「漫才毎日10時間、時給は200円」お笑い営業、進む留学生依存 これは嘘ニュースです
明細には2040円と書かれていた
「ソレ、タダノオッサンヤナイカ。エエワ、カワレ」「オイマテ、オマエモオナジオッサンヤナイカ」
大阪府枚方市内の家電量販店で行われた販売促進イベントで漫才を披露したのは、ベトナム人男性と中国人男性の留学生。この日初めて顔を合わせたばかりだ。2人は芸能事務所の担当者から開演3時間前に渡された台本を一生懸命に暗記して漫才に挑んだ。必ずしも流ちょうではないが、会場は時折笑いに包まれ、お客さんからの反応も上々であるようにみえた。
しかし、2人が日本にやってきた理由は漫才ではなく、日本語と機械工作技能の習得だ。
「生活費と授業料を払うためには漫才を続けるしかありません」と、ボケ担当のベトナム人留学生グエンさんは話す。この日は家電量販店、パチンコ店4件、居酒屋で計16回、朝から晩まで同じ漫才を披露した。労働時間は10時間。だが、マネジメント料ほか諸経費を引いたあと、2人の手元に残ったのは約2千円。時給換算で200円ほどにしかならなかった。
近年、安い賃金で雇えるとして、外国人留学生の労働力に依存する企業が増えている。これまでは縫製などの分野が主だったが、最近ではお笑いでも「家族が養えない」など生活苦を理由に若者から敬遠される傾向があり、その代わりに留学生が営業に出ることが増えているという。
外国人留学生の問題に詳しい留学生サポートセンターのソムチャイさんは「彼らはもともと日本の文化や日本語に興味を持っているので、『日本語で笑わせよう』という口説き文句にひかれて申し込むことが多い」と話す。
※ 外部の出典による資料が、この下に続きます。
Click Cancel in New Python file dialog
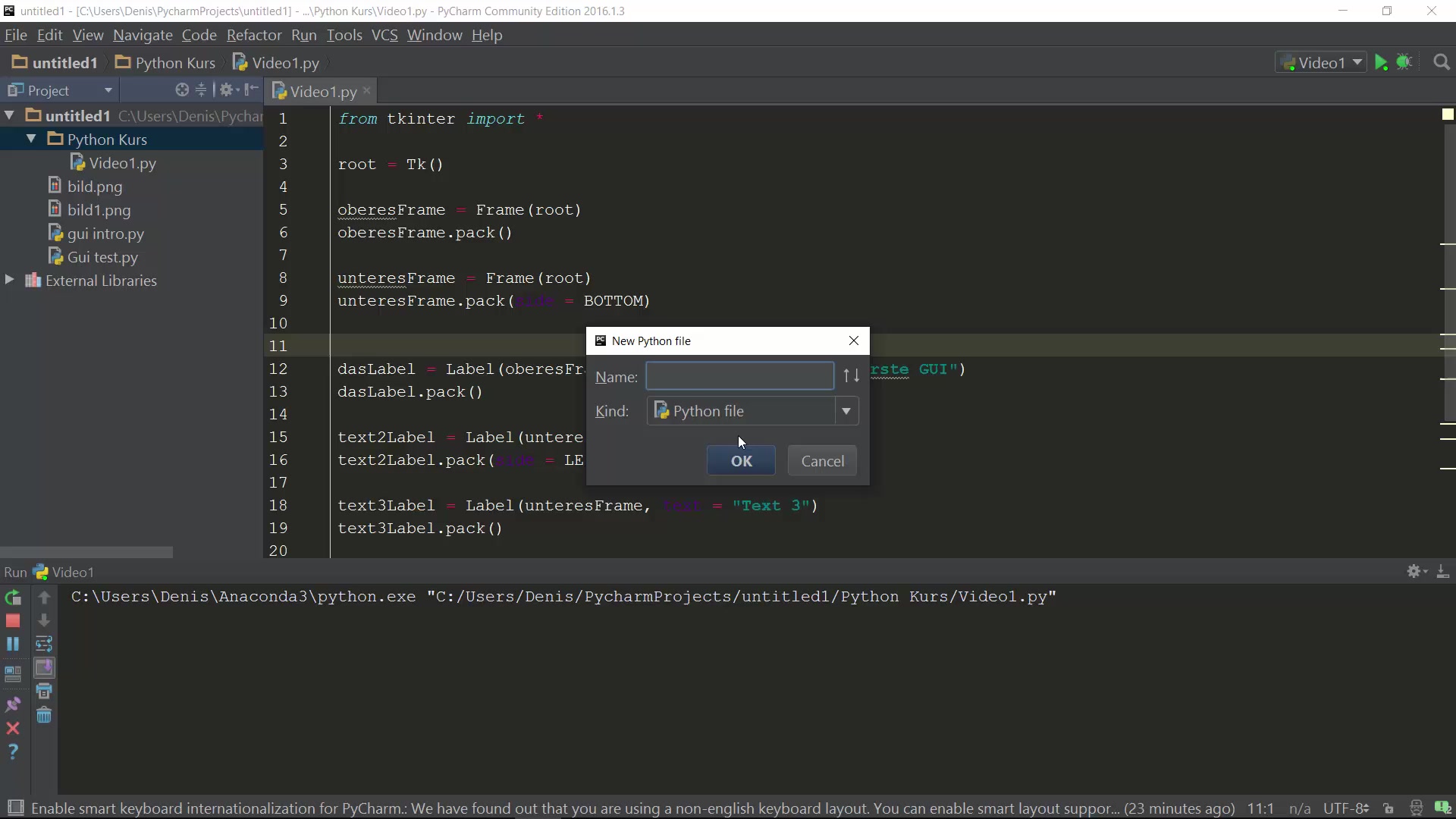The height and width of the screenshot is (819, 1456). coord(822,461)
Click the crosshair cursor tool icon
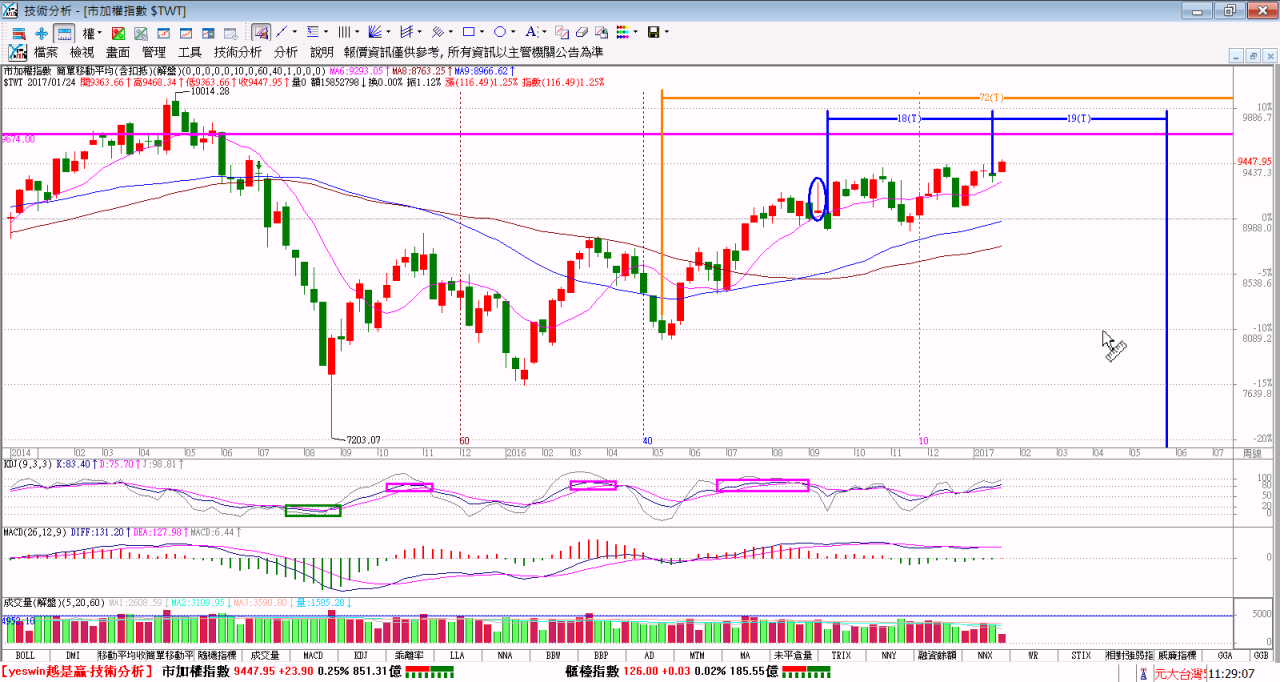The width and height of the screenshot is (1280, 682). [x=41, y=33]
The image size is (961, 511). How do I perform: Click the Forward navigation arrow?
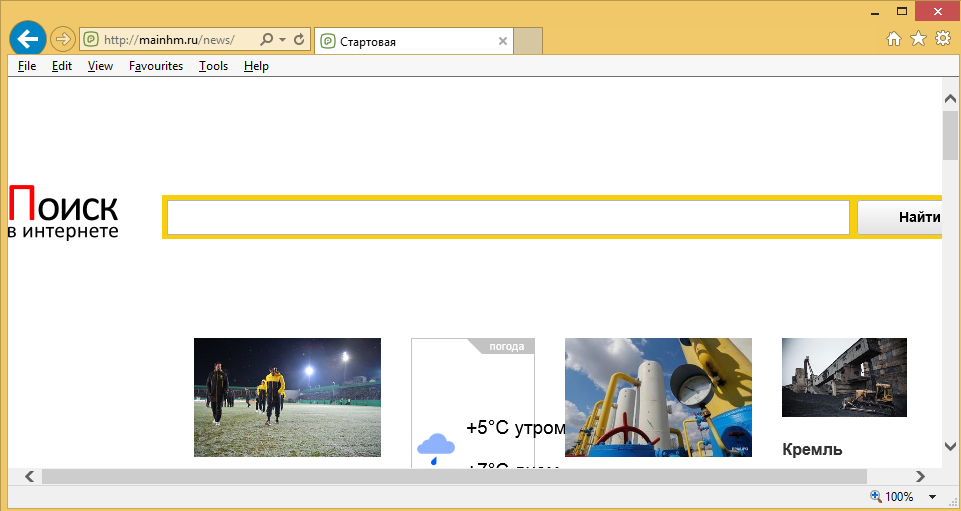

だが実際には、現場で初めて会う相手とその日限りのコンビを組まされ、担当者から手渡された台本通りに漫才を演じることがほとんどだという。
「お笑い芸人という業種そのものが決して不人気というわけではなく、マネジメント会社が内容に見合う正当な賃金を支払っていないのが根本的な問題。中にはギャラの9割を持っていく会社もあるようです」と、ソムチャイさんは指摘する。
「お客さんが笑ってくれるのでやりがいはありますが、やりがいだけでは生きていけません。家族に仕送りもできません。ボケ担当なのにオチもなくてすいません」とグエンさんは話す。